The Smith et al. classification of 2006, based on molecular phylogeny, placed Psilotum in Psilotaceae. Subsequent classifications have maintained this placement.

==Species and distribution==
There are two species, Psilotum nudum and Psilotum complanatum, with a hybrid between them known, Psilotum × intermedium W. H. Wagner.

The distribution of Psilotum is tropical and subtropical, in the New World, Asia, and the Pacific, with a few isolated populations in south-west Europe. The highest latitudes known are in South Carolina, Cádiz province in Spain, and southern Japan for P. nudum. In the U.S., P. nudum is found from Florida to Texas, and P. complanatum in Hawaii.

==Relation to ferns==
Psilotum superficially resembles certain extinct early vascular plants, such as the rhyniophytes and the trimerophyte genus Psilophyton.
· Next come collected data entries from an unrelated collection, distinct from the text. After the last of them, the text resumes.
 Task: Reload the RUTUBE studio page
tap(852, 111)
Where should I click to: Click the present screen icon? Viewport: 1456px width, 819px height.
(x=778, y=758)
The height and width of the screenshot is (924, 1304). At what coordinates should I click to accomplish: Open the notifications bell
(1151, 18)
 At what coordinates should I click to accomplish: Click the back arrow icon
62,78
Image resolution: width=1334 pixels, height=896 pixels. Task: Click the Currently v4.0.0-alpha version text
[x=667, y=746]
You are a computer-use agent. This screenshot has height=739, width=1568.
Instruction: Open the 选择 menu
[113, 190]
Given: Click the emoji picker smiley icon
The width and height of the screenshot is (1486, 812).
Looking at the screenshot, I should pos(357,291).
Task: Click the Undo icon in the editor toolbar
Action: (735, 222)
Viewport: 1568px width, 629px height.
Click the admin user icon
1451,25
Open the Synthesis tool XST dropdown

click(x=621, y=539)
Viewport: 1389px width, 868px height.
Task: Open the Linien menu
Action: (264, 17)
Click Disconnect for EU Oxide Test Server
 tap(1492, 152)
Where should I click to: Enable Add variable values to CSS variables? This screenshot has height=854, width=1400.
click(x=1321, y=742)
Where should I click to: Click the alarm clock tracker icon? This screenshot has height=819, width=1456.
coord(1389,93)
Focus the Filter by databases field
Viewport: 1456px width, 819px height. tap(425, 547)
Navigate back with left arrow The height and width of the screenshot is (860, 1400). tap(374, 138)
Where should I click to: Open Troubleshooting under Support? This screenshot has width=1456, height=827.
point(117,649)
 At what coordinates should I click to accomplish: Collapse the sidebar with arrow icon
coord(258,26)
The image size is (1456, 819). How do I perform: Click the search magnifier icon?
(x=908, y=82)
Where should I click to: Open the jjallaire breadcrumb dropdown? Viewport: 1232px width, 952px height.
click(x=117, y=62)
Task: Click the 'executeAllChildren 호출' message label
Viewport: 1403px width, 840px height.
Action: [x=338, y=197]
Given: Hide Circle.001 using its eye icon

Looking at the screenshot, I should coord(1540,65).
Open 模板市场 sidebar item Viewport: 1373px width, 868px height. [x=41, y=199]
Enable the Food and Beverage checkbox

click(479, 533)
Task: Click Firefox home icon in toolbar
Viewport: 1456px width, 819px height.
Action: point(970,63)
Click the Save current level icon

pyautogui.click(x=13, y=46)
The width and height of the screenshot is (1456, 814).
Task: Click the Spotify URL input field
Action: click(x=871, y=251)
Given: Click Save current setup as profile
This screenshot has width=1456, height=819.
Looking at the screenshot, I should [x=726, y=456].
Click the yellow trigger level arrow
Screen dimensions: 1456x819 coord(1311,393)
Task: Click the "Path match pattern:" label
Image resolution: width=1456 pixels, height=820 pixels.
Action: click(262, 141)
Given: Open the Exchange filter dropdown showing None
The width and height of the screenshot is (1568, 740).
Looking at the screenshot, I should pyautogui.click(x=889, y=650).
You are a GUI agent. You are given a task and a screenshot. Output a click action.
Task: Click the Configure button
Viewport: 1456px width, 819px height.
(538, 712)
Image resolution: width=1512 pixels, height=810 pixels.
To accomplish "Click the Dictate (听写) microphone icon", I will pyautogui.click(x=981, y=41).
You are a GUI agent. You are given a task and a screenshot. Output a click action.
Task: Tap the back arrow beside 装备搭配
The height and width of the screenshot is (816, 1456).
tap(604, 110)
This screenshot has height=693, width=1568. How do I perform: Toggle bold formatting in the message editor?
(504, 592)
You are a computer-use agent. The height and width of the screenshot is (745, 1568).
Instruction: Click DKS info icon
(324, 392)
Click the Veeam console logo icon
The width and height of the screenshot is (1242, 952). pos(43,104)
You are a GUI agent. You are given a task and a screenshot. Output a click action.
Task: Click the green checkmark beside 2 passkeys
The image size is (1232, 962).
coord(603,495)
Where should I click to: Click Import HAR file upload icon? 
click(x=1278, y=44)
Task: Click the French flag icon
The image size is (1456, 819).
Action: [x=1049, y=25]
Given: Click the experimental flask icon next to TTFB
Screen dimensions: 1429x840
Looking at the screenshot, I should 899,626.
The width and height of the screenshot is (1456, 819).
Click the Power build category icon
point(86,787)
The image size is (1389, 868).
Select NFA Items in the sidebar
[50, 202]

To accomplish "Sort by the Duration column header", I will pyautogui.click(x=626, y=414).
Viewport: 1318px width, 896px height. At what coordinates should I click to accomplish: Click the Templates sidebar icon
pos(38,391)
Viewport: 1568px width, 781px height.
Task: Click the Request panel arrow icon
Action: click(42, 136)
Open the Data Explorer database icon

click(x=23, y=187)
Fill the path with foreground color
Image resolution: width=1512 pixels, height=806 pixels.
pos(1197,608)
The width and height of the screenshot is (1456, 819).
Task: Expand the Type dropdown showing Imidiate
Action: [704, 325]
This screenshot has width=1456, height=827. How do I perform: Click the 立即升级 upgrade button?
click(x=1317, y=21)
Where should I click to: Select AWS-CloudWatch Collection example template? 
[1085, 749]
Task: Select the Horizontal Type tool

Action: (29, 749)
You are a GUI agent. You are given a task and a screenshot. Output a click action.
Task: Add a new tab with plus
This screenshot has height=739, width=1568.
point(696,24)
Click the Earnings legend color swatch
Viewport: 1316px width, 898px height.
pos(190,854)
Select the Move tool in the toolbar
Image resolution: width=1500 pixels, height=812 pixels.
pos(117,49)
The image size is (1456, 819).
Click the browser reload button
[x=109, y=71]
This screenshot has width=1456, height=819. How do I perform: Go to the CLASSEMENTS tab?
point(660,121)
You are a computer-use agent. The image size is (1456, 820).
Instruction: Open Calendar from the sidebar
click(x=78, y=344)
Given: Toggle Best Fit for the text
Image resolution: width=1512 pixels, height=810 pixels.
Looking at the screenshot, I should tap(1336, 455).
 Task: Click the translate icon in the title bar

The unusual features of Psilotum that suggest an affinity with early vascular plants include dichotomously branching sporophytes, aerial stems arising from horizontal rhizomes, a simple vascular cylinder, homosporous and terminal eusporangia and a lack of roots. Unfortunately, no fossils of psilophytes are known to exist. A careful study of the morphology and anatomy suggests that whisk ferns are not closely related to rhyniophytes, and that the ancestral features present in living psilophytes represent a reduction from a more typical modern fern plant. Significant differences between Psilotum and the rhyniophytes and trimerophytes are that the development of its vascular strand is exarch, while it is centrarch in rhyniophytes and trimerophytes. The sporangia of Psilotum are trilocular synangia resulting from the fusion of three adjacent sporangia, and these are borne laterally on the axes. In the rhyniophytes and trimerophytes the sporangia were single and in a terminal position on branches.

Molecular evidence strongly confirms that Psilotum is a fern (in the broad sense that includes horsetails) and that psilophytes are sister to ophioglossoid ferns.